Task requirements:
This exercise calls for every record to be set down exactly.
==================================================
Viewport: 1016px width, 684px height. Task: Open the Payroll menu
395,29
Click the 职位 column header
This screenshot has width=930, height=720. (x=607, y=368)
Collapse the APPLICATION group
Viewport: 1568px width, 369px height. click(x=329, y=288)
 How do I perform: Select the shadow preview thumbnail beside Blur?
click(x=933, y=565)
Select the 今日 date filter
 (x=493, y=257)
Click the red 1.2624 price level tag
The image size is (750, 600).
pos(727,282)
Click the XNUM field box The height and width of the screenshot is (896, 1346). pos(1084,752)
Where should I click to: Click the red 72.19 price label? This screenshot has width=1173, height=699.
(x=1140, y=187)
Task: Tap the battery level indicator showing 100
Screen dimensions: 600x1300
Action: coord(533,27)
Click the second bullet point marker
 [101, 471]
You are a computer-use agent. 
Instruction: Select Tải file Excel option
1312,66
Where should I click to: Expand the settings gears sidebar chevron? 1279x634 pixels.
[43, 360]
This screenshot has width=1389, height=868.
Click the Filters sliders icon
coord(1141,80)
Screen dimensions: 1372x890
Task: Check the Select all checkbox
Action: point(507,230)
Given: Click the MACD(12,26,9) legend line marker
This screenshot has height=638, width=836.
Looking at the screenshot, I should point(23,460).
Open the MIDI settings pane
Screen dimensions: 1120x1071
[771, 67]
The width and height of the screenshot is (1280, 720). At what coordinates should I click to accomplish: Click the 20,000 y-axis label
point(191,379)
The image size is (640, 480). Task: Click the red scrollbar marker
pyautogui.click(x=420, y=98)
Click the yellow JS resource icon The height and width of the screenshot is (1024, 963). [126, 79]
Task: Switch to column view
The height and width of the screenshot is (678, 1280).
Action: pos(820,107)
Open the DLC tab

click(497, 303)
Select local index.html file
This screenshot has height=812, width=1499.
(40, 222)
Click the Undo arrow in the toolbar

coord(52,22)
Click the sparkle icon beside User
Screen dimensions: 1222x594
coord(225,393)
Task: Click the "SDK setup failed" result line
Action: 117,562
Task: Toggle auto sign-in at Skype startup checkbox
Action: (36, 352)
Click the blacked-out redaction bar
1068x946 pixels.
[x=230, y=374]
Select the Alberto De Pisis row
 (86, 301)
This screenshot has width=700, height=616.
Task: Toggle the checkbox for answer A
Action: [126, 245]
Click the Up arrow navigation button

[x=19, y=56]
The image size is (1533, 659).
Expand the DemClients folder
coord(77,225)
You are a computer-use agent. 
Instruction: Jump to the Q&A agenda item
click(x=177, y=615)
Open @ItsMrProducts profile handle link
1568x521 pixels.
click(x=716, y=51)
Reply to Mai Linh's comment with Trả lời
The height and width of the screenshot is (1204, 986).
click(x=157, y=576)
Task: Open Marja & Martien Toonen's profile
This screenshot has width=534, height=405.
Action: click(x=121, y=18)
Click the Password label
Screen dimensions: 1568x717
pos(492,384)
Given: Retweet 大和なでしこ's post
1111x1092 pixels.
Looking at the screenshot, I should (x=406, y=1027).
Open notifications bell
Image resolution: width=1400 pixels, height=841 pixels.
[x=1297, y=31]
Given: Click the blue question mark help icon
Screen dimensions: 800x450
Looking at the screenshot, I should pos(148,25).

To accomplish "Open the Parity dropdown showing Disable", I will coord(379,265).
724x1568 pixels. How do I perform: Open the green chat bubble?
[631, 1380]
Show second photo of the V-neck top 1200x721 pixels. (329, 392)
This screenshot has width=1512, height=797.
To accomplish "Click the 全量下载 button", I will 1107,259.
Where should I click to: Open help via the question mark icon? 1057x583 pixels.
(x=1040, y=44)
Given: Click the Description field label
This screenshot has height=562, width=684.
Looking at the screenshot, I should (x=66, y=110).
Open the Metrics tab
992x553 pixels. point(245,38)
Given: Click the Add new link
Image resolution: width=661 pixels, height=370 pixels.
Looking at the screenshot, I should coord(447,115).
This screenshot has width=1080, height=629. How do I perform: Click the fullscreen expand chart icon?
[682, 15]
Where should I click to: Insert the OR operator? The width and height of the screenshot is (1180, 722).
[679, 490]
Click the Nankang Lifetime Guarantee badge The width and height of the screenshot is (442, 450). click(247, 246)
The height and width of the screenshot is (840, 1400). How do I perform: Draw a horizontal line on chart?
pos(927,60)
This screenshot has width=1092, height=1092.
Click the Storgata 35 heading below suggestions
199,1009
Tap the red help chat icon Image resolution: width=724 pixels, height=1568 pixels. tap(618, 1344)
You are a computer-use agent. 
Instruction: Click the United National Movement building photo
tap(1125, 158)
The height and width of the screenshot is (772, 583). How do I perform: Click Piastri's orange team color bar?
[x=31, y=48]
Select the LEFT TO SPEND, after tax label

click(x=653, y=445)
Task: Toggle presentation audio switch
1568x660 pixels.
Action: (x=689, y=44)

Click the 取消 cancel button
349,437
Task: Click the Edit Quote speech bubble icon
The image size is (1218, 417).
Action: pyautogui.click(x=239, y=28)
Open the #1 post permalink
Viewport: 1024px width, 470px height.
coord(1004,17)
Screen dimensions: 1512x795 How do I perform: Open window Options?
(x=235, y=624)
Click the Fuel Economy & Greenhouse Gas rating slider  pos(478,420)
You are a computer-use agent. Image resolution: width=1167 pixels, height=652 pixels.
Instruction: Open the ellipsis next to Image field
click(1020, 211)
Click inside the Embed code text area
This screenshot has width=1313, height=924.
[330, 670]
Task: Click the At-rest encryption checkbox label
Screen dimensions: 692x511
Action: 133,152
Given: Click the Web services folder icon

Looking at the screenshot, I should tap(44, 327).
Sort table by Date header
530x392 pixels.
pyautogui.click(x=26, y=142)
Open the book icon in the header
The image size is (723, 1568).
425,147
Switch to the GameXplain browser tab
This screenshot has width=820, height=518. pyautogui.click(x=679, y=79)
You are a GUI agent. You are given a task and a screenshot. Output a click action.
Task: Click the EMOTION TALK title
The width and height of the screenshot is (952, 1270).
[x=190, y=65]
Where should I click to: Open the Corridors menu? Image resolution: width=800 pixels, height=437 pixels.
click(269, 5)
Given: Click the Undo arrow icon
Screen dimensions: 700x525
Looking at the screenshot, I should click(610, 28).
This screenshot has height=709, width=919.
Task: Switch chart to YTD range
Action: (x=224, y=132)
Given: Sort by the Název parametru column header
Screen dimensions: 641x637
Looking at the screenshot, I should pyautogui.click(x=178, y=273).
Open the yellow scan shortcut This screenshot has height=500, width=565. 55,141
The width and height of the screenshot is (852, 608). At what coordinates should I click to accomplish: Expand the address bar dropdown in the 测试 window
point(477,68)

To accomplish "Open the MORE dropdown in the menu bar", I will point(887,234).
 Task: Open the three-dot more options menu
==================================================
Solution to this exercise:
Viewport: 1016px width, 684px height. Task: Open the Payroll menu
395,29
Click the 职位 column header
This screenshot has width=930, height=720. (x=607, y=368)
Collapse the APPLICATION group
Viewport: 1568px width, 369px height. click(x=329, y=288)
 How do I perform: Select the shadow preview thumbnail beside Blur?
click(x=933, y=565)
Select the 今日 date filter
 (x=493, y=257)
Click the red 1.2624 price level tag
The image size is (750, 600).
pos(727,282)
Click the XNUM field box The height and width of the screenshot is (896, 1346). pos(1084,752)
Where should I click to: Click the red 72.19 price label? This screenshot has width=1173, height=699.
(x=1140, y=187)
Task: Tap the battery level indicator showing 100
Screen dimensions: 600x1300
Action: coord(533,27)
Click the second bullet point marker
 [101, 471]
You are a computer-use agent. 
Instruction: Select Tải file Excel option
1312,66
Where should I click to: Expand the settings gears sidebar chevron? 1279x634 pixels.
[43, 360]
This screenshot has width=1389, height=868.
Click the Filters sliders icon
coord(1141,80)
Screen dimensions: 1372x890
Task: Check the Select all checkbox
Action: point(507,230)
Given: Click the MACD(12,26,9) legend line marker
This screenshot has height=638, width=836.
Looking at the screenshot, I should point(23,460).
Open the MIDI settings pane
Screen dimensions: 1120x1071
[771, 67]
The width and height of the screenshot is (1280, 720). At what coordinates should I click to accomplish: Click the 20,000 y-axis label
point(191,379)
The image size is (640, 480). Task: Click the red scrollbar marker
pyautogui.click(x=420, y=98)
Click the yellow JS resource icon The height and width of the screenshot is (1024, 963). [126, 79]
Task: Switch to column view
The height and width of the screenshot is (678, 1280).
Action: pos(820,107)
Open the DLC tab

click(497, 303)
Select local index.html file
This screenshot has height=812, width=1499.
(40, 222)
Click the Undo arrow in the toolbar

coord(52,22)
Click the sparkle icon beside User
Screen dimensions: 1222x594
coord(225,393)
Task: Click the "SDK setup failed" result line
Action: 117,562
Task: Toggle auto sign-in at Skype startup checkbox
Action: (36, 352)
Click the blacked-out redaction bar
1068x946 pixels.
[x=230, y=374]
Select the Alberto De Pisis row
 (86, 301)
This screenshot has width=700, height=616.
Task: Toggle the checkbox for answer A
Action: [126, 245]
Click the Up arrow navigation button

[x=19, y=56]
The image size is (1533, 659).
Expand the DemClients folder
coord(77,225)
You are a computer-use agent. 
Instruction: Jump to the Q&A agenda item
click(x=177, y=615)
Open @ItsMrProducts profile handle link
1568x521 pixels.
click(x=716, y=51)
Reply to Mai Linh's comment with Trả lời
The height and width of the screenshot is (1204, 986).
click(x=157, y=576)
Task: Open Marja & Martien Toonen's profile
This screenshot has width=534, height=405.
Action: click(x=121, y=18)
Click the Password label
Screen dimensions: 1568x717
pos(492,384)
Given: Retweet 大和なでしこ's post
1111x1092 pixels.
Looking at the screenshot, I should (x=406, y=1027).
Open notifications bell
Image resolution: width=1400 pixels, height=841 pixels.
[x=1297, y=31]
Given: Click the blue question mark help icon
Screen dimensions: 800x450
Looking at the screenshot, I should pos(148,25).

To accomplish "Open the Parity dropdown showing Disable", I will coord(379,265).
724x1568 pixels. How do I perform: Open the green chat bubble?
[631, 1380]
Show second photo of the V-neck top 1200x721 pixels. (329, 392)
This screenshot has width=1512, height=797.
To accomplish "Click the 全量下载 button", I will 1107,259.
Where should I click to: Open help via the question mark icon? 1057x583 pixels.
(x=1040, y=44)
Given: Click the Description field label
This screenshot has height=562, width=684.
Looking at the screenshot, I should (x=66, y=110).
Open the Metrics tab
992x553 pixels. point(245,38)
Given: Click the Add new link
Image resolution: width=661 pixels, height=370 pixels.
Looking at the screenshot, I should coord(447,115).
This screenshot has width=1080, height=629. How do I perform: Click the fullscreen expand chart icon?
[682, 15]
Where should I click to: Insert the OR operator? The width and height of the screenshot is (1180, 722).
[679, 490]
Click the Nankang Lifetime Guarantee badge The width and height of the screenshot is (442, 450). click(247, 246)
The height and width of the screenshot is (840, 1400). How do I perform: Draw a horizontal line on chart?
pos(927,60)
This screenshot has width=1092, height=1092.
Click the Storgata 35 heading below suggestions
199,1009
Tap the red help chat icon Image resolution: width=724 pixels, height=1568 pixels. tap(618, 1344)
You are a computer-use agent. 
Instruction: Click the United National Movement building photo
tap(1125, 158)
The height and width of the screenshot is (772, 583). How do I perform: Click Piastri's orange team color bar?
[x=31, y=48]
Select the LEFT TO SPEND, after tax label

click(x=653, y=445)
Task: Toggle presentation audio switch
1568x660 pixels.
Action: (x=689, y=44)

Click the 取消 cancel button
349,437
Task: Click the Edit Quote speech bubble icon
The image size is (1218, 417).
Action: pyautogui.click(x=239, y=28)
Open the #1 post permalink
Viewport: 1024px width, 470px height.
coord(1004,17)
Screen dimensions: 1512x795 How do I perform: Open window Options?
(x=235, y=624)
Click the Fuel Economy & Greenhouse Gas rating slider  pos(478,420)
You are a computer-use agent. Image resolution: width=1167 pixels, height=652 pixels.
Instruction: Open the ellipsis next to Image field
click(1020, 211)
Click inside the Embed code text area
This screenshot has width=1313, height=924.
[330, 670]
Task: Click the At-rest encryption checkbox label
Screen dimensions: 692x511
Action: 133,152
Given: Click the Web services folder icon

Looking at the screenshot, I should tap(44, 327).
Sort table by Date header
530x392 pixels.
pyautogui.click(x=26, y=142)
Open the book icon in the header
The image size is (723, 1568).
425,147
Switch to the GameXplain browser tab
This screenshot has width=820, height=518. pyautogui.click(x=679, y=79)
You are a GUI agent. You are given a task and a screenshot. Output a click action.
Task: Click the EMOTION TALK title
The width and height of the screenshot is (952, 1270).
[x=190, y=65]
Where should I click to: Open the Corridors menu? Image resolution: width=800 pixels, height=437 pixels.
click(269, 5)
Given: Click the Undo arrow icon
Screen dimensions: 700x525
Looking at the screenshot, I should click(610, 28).
This screenshot has height=709, width=919.
Task: Switch chart to YTD range
Action: (x=224, y=132)
Given: Sort by the Název parametru column header
Screen dimensions: 641x637
Looking at the screenshot, I should pyautogui.click(x=178, y=273).
Open the yellow scan shortcut This screenshot has height=500, width=565. 55,141
The width and height of the screenshot is (852, 608). At what coordinates should I click to accomplish: Expand the address bar dropdown in the 测试 window
point(477,68)

To accomplish "Open the MORE dropdown in the menu bar", I will point(887,234).
 Task: Open the three-dot more options menu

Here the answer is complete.